Put each line of the rows, from the start through the line containing "Looking at the image, I should click on (791, 1188).", into a JSON list of strings, one string per line. Leave out blank lines.
## start INPUT MATERIAL
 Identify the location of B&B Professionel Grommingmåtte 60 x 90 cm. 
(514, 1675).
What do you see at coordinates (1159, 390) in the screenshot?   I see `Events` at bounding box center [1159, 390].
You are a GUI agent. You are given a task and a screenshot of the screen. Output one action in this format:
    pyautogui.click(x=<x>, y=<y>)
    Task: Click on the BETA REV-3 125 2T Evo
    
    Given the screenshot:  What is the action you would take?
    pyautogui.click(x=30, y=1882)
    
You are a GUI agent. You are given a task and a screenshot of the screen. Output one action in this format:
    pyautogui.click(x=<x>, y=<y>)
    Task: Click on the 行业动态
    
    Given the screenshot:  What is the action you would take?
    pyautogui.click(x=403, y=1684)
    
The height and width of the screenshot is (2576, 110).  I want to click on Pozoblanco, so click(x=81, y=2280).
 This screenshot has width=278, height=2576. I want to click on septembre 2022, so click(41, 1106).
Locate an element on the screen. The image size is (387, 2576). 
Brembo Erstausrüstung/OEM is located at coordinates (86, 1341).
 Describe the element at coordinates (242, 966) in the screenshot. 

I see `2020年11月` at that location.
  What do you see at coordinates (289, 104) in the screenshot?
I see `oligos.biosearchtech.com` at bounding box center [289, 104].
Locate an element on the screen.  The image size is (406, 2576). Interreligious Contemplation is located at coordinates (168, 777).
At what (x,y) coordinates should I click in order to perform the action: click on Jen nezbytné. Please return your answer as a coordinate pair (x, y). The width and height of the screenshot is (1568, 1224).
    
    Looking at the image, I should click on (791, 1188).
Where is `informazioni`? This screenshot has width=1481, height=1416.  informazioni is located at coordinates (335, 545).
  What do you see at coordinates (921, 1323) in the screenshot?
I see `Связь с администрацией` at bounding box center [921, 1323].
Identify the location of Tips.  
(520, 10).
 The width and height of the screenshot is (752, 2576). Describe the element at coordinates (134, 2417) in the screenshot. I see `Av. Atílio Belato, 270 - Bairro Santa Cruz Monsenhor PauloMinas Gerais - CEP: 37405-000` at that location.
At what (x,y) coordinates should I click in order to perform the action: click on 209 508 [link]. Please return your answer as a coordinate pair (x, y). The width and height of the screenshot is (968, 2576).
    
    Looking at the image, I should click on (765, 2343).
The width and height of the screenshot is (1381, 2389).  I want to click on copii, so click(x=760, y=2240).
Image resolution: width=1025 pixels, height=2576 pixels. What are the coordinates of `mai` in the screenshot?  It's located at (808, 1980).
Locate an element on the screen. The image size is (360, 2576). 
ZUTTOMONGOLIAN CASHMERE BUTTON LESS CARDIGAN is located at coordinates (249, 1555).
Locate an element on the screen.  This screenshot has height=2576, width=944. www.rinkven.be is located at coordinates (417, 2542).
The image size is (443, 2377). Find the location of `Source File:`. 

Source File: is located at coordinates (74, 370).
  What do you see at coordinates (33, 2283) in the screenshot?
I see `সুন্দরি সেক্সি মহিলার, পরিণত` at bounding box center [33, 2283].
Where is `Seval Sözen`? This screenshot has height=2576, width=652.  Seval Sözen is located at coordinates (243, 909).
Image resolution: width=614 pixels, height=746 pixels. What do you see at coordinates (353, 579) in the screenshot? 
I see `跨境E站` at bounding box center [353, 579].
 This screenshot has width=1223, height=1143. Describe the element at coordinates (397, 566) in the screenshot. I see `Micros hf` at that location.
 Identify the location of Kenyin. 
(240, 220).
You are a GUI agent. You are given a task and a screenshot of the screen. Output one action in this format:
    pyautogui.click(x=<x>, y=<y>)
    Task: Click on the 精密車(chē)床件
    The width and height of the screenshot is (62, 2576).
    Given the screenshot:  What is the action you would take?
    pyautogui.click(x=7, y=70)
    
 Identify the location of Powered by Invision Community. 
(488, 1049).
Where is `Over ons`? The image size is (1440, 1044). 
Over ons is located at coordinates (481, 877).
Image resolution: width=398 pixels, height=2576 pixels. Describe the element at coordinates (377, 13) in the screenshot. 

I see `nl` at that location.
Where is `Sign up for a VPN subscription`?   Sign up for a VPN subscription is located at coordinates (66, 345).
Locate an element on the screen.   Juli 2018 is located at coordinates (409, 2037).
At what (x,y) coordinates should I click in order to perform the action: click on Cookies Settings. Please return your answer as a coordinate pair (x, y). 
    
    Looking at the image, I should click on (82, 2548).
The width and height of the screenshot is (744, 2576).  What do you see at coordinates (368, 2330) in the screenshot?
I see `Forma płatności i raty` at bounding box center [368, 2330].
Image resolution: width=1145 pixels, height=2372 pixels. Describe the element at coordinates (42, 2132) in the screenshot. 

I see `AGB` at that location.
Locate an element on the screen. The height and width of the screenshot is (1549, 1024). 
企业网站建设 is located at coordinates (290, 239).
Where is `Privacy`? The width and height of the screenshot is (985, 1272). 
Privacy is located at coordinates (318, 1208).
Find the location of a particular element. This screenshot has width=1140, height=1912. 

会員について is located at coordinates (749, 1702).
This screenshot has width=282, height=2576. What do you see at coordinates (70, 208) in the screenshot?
## end INPUT MATERIAL
● ANSWER BELOW
[
  " Identify the location of B&B Professionel Grommingmåtte 60 x 90 cm. ",
  "(514, 1675).",
  "What do you see at coordinates (1159, 390) in the screenshot?   I see `Events` at bounding box center [1159, 390].",
  "You are a GUI agent. You are given a task and a screenshot of the screen. Output one action in this format:",
  "    pyautogui.click(x=<x>, y=<y>)",
  "    Task: Click on the BETA REV-3 125 2T Evo",
  "    Given the screenshot:  What is the action you would take?",
  "    pyautogui.click(x=30, y=1882)",
  "You are a GUI agent. You are given a task and a screenshot of the screen. Output one action in this format:",
  "    pyautogui.click(x=<x>, y=<y>)",
  "    Task: Click on the 行业动态",
  "    Given the screenshot:  What is the action you would take?",
  "    pyautogui.click(x=403, y=1684)",
  "The height and width of the screenshot is (2576, 110).  I want to click on Pozoblanco, so click(x=81, y=2280).",
  " This screenshot has width=278, height=2576. I want to click on septembre 2022, so click(41, 1106).",
  "Locate an element on the screen. The image size is (387, 2576). ",
  "Brembo Erstausrüstung/OEM is located at coordinates (86, 1341).",
  " Describe the element at coordinates (242, 966) in the screenshot. ",
  "I see `2020年11月` at that location.",
  "  What do you see at coordinates (289, 104) in the screenshot?",
  "I see `oligos.biosearchtech.com` at bounding box center [289, 104].",
  "Locate an element on the screen.  The image size is (406, 2576). Interreligious Contemplation is located at coordinates (168, 777).",
  "At what (x,y) coordinates should I click in order to perform the action: click on Jen nezbytné. Please return your answer as a coordinate pair (x, y). The width and height of the screenshot is (1568, 1224).",
  "    Looking at the image, I should click on (791, 1188)."
]